Logo na abertura dos portões já se tinha uma faixa nada agradável de ser lida para os fãs, “Proibida à entrada com máquinas fotográficas” o que foi revoltante para a maioria das pessoas que foram prestigiar a banda. Seguido de um esquema de revista rigoroso, mas bem falho também, exigiam que todos retirassem pilhas e baterias de máquina, cintos e pulseiras com spikes, mas sem nenhum depósito que pudessem ser guardados os pertences, fazendo com que as pessoas fossem obrigadas a se desfazer numa grande lixeira na entrada no evento.

Mesmo com a proibição, algumas câmeras ainda conseguiram burlar a segurança.

Depois de alguns minutos foi dado o início ao show com a banda brasiliense Khallice, que foi inesperada por todos, mas também muito bem aplaudida. Logo após Sebastian Bach e banda começaram o show, Sebastian se arriscou bastante nas frases em português, as quais agradeciam o público de Brasília, animando o pessoal para o show do Guns n’ Roses, que seria a próxima banda a subir no palco. O rockeiro embalou a multidão com sucessos do seu CD solo “Angel Down” e alguns sucessos do Skidrow, antiga banda o qual fazia parte e saiu em 1996.

Após Sebastian Bach, Guns atrasou por cerca de 1h:30m, fazendo com que muitos dos fãs que já estavam cansados cochilarem nas cadeiras e até pelo chão. Mas a expectativa de ver Axl ao vivo agitava o pessoal que faziam “olas” para distrair o cansaço e tentar diminuir a ansiedade da espera que a cada minuto, parecia mais longa.

Logo que se apagaram as luzes, todos tiveram grande surpresa quando a banda entrou e Axl começou com o show. Entre várias músicas do novo álbum “Chinese Democracy”, tocaram os clássicos sucessos como “Sweet Child O’ Mine”, “Knocking on heaven’s door” , “Patience”, “Welcome to the jungle”, entre vários… Axl fez seu show à parte com sua presença de palco, e em sua apresentação com o Guns, vários efeitos especiais que contavam com telões de última geração, Alx tocando piano em “November Rain”, serpetinas, fogos de artifício entre outras coisas, dignas de um grande show inesquecível. A voz de Axl não parecia tão diferente quanto às críticas apontaram em jornais.

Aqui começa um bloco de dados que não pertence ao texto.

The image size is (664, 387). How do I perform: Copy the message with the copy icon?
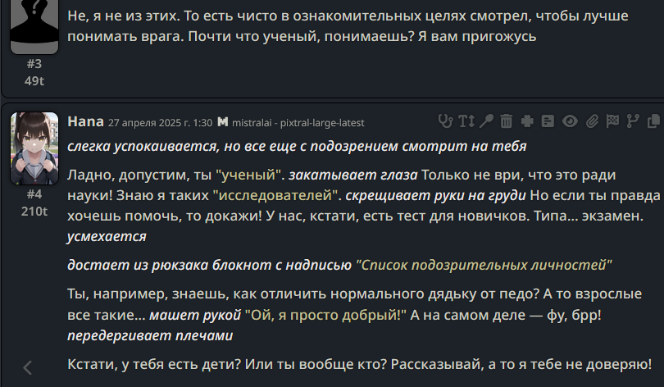(x=653, y=121)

Não se via a platéia muito empolgada com os novos integrantes da banda, que por vezes pareciam covers da antiga formação com Slash, Duff, Izzy e Steven.

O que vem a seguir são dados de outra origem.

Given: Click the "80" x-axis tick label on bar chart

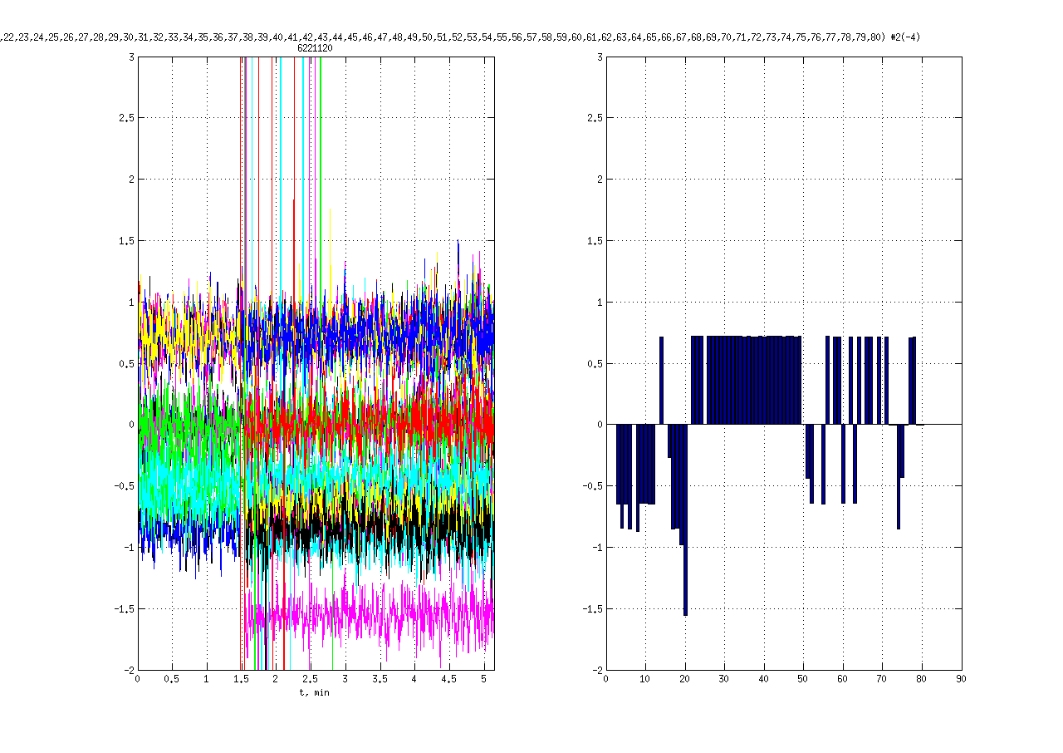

Entre um sucesso e outro da banda, Guns ainda levou alguns clássicos como “A Pantera cor de rosa”, “Another Break in the wall” do Pink Floyd, muito bem aceitos pelas pessoas que cantavam e acompanhavam com palmas.

Após 2h:30m de show, Axl se despediu jogando seu microfone aos fãs e logo após voltando com toda banda agradecendo por diversas vezes.

É inevitável comparar a todo o momento a formação original com a atual, mas também é preciso dizer que o show foi muito bem planejado e que agradou bastante o desempenho dos músicos, que são muito bons e que desempenham bons papéis na hora de interpretar clássicos memoráveis da banda. No mais, na minha humilde opinião de fã, e que nunca viu um show do Guns n’ Roses a não ser pela TV, posso dizer que ao vivo, amei ter ido. Isso aí. Amei.